Графиня Брасова яростно мотнула головой и вырвалась из хватки.
– Я никогда этого не сделаю!
Тимофей рассмеялся и тряхнул Георгия.
– Сделаешь. Иначе сыну твоему не жить.
Гатчина. 28 февраля (13 марта) 1917 года
– Я, государь император Михаил Второй, гарантирую вам, что если вы отпустите заложников живыми и невредимыми, то вам будет сохранена жизнь и свобода.
Я стоял у баррикады, которая перегораживала вестибюль, глядя на приоткрытую дверь малой тронной залы. Не вести переговоры с террористами? Вот пусть тот, кто это говорит, окажется в ситуации, когда эти самые террористы захватили и обещают убить его семью! Мне нужно вызволить их, а потом я займусь захватчиками. Всерьез займусь. Я обещаю им жизнь и свободу, но любить их я не обещаю. Жизнь и свобода может быть разная, порой такая, что живые, что называется, завидуют мертвым.
– Эй, царь! – в проеме двери на секунду показалась и вновь скрылась голова человека, который издевательски прокричал, прячась за косяком: – Отрекайся подобру-поздорову! А не то твои жена и сын будут убиты! Это говорю тебе я – Тимофей Кирпичников!

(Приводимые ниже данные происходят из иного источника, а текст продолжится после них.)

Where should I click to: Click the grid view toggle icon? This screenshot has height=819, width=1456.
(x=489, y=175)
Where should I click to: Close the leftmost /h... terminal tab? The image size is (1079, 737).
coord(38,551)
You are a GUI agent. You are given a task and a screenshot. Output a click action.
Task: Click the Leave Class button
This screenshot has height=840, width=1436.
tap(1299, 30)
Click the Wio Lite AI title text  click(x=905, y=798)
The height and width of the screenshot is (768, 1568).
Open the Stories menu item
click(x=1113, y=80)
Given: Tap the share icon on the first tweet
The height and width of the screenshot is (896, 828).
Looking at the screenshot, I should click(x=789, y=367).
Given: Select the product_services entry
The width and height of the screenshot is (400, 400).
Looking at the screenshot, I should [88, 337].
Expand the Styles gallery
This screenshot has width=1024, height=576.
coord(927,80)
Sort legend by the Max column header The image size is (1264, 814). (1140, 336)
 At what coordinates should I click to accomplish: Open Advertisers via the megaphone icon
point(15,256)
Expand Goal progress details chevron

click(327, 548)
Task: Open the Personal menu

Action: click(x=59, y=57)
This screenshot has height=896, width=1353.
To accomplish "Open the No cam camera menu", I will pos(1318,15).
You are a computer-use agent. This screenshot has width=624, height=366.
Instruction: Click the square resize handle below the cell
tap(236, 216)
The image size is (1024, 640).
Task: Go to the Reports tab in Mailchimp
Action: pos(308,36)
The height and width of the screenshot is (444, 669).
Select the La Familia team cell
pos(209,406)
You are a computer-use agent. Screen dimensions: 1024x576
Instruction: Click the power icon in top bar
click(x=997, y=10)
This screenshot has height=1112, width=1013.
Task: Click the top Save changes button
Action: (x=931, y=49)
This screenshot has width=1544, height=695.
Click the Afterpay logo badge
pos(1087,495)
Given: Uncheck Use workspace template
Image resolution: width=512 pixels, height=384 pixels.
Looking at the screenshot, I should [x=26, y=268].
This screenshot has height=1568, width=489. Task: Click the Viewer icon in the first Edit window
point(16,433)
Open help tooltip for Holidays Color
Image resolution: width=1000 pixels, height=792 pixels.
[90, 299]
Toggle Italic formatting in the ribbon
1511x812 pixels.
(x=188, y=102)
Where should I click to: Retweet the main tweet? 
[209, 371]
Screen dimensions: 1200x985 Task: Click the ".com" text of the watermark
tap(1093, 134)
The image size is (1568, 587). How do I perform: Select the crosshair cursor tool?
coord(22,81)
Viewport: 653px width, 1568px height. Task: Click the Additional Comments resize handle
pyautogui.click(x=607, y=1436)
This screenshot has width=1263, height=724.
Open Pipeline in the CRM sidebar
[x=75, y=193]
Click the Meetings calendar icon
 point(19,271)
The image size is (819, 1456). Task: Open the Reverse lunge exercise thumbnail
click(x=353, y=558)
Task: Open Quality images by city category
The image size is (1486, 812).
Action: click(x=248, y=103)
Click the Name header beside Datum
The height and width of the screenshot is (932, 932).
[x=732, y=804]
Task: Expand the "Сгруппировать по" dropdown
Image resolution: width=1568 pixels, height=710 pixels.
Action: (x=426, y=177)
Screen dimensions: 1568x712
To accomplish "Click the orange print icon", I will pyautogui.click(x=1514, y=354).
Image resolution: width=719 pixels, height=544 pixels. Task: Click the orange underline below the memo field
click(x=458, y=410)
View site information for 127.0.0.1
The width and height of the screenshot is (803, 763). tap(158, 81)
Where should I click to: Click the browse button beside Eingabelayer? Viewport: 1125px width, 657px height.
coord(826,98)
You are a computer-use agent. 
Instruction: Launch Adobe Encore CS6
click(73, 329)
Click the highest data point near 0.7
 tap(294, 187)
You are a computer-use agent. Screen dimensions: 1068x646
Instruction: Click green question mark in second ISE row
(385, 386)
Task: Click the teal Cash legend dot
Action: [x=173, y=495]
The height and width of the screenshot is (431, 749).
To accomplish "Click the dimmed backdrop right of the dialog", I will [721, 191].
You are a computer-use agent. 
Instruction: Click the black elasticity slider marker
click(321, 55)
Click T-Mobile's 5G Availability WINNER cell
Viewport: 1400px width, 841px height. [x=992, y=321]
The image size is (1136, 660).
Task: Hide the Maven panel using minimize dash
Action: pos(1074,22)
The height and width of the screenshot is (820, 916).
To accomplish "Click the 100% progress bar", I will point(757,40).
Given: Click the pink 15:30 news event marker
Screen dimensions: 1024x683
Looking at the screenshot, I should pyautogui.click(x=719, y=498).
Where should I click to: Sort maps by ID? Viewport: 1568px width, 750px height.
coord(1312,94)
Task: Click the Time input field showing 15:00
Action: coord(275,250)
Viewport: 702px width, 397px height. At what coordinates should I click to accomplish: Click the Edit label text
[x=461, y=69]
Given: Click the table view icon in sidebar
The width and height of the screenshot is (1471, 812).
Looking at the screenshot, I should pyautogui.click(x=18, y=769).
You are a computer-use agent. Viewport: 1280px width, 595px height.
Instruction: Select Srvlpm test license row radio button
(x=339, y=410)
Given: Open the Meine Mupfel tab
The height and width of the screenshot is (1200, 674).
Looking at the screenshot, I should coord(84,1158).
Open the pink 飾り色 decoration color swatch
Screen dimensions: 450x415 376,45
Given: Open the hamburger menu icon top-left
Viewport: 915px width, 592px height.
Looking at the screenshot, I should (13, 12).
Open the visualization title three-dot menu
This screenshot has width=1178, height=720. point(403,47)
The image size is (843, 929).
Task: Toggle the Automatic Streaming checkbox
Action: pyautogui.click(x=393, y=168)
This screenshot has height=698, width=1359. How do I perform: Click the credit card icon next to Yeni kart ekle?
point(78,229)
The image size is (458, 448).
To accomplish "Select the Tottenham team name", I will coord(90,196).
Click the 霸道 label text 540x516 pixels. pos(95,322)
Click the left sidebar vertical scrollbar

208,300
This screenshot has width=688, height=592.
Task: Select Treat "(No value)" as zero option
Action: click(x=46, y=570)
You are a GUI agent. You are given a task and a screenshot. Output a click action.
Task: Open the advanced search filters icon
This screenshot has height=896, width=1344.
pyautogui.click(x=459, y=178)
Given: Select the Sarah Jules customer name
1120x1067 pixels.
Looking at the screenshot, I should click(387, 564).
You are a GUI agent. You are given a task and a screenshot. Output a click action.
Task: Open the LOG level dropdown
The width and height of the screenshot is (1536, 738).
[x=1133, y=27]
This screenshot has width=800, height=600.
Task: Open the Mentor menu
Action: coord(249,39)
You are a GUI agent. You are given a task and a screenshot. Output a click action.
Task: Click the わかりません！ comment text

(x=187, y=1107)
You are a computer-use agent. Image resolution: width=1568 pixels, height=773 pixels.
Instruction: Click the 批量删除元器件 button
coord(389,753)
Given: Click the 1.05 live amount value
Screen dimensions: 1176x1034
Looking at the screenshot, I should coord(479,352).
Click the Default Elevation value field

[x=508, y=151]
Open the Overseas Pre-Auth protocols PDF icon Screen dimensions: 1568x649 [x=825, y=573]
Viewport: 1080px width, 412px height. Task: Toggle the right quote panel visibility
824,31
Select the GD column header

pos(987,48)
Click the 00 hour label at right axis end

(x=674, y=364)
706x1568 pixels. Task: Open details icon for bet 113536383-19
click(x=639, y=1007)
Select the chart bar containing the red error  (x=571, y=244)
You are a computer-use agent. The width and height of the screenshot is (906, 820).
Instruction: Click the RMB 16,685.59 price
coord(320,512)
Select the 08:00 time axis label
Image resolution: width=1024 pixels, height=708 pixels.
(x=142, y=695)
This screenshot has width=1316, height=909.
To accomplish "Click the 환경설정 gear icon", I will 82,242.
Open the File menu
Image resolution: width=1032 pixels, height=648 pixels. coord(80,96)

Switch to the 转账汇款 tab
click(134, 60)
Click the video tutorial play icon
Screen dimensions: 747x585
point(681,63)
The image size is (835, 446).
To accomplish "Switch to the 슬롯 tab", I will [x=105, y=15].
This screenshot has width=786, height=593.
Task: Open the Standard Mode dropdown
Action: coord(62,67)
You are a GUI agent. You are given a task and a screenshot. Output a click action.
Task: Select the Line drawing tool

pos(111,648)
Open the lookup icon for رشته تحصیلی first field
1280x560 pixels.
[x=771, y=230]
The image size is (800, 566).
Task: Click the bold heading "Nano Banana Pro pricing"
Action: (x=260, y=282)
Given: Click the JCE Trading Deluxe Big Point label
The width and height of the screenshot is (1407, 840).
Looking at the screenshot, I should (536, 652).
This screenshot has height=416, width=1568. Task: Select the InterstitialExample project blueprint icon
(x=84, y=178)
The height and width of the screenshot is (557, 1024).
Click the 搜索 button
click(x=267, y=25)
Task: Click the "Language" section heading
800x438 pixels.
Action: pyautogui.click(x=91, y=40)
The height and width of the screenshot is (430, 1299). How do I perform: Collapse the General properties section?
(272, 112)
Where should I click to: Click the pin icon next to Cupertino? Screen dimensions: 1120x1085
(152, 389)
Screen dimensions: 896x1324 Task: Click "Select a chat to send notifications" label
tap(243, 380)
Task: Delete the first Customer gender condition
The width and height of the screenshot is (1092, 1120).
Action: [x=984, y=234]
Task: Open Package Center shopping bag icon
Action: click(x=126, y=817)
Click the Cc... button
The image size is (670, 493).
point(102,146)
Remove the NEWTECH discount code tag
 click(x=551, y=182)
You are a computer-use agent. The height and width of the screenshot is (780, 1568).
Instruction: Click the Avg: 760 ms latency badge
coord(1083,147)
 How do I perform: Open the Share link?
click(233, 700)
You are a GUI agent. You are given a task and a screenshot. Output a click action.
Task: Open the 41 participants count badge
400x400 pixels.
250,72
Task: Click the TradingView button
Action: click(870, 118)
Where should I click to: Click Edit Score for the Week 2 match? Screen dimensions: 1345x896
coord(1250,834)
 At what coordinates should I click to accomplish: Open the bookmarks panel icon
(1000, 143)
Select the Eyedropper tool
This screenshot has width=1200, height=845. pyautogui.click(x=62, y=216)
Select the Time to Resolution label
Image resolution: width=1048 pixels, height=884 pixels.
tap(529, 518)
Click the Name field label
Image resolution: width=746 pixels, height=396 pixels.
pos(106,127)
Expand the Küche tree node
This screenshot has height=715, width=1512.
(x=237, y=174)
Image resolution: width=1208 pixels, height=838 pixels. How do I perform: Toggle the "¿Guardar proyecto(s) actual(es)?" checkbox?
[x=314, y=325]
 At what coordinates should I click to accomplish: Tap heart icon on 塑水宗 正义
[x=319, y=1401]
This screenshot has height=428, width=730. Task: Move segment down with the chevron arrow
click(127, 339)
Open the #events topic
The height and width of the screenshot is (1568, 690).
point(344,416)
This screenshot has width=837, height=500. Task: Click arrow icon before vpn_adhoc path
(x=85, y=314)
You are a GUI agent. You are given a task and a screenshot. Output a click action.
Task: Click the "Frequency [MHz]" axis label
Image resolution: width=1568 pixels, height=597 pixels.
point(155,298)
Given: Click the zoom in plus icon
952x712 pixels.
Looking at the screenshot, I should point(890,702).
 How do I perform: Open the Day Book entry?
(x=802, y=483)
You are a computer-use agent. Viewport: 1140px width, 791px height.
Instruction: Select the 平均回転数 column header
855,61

Я чуть не взвыл. «Первый солдат революции!» Даже в этой истории он умудрился проявить свою сволочную натуру. И это очень плохо, поскольку отморозок он полный. Значит, не договоримся.
Гатчина. 28 февраля (13 марта) 1917 года
Тимофей, смеясь, отошел от двери.
– Теперь он у нас в руках!
Неприятно удивившись факту наличия царя в Гатчине, Кирпичников, поразмыслив, пришел к выводу, что это даже и лучше. Вряд ли император выдержит издевательства над его семьей, а значит, успех их миссии гарантирован!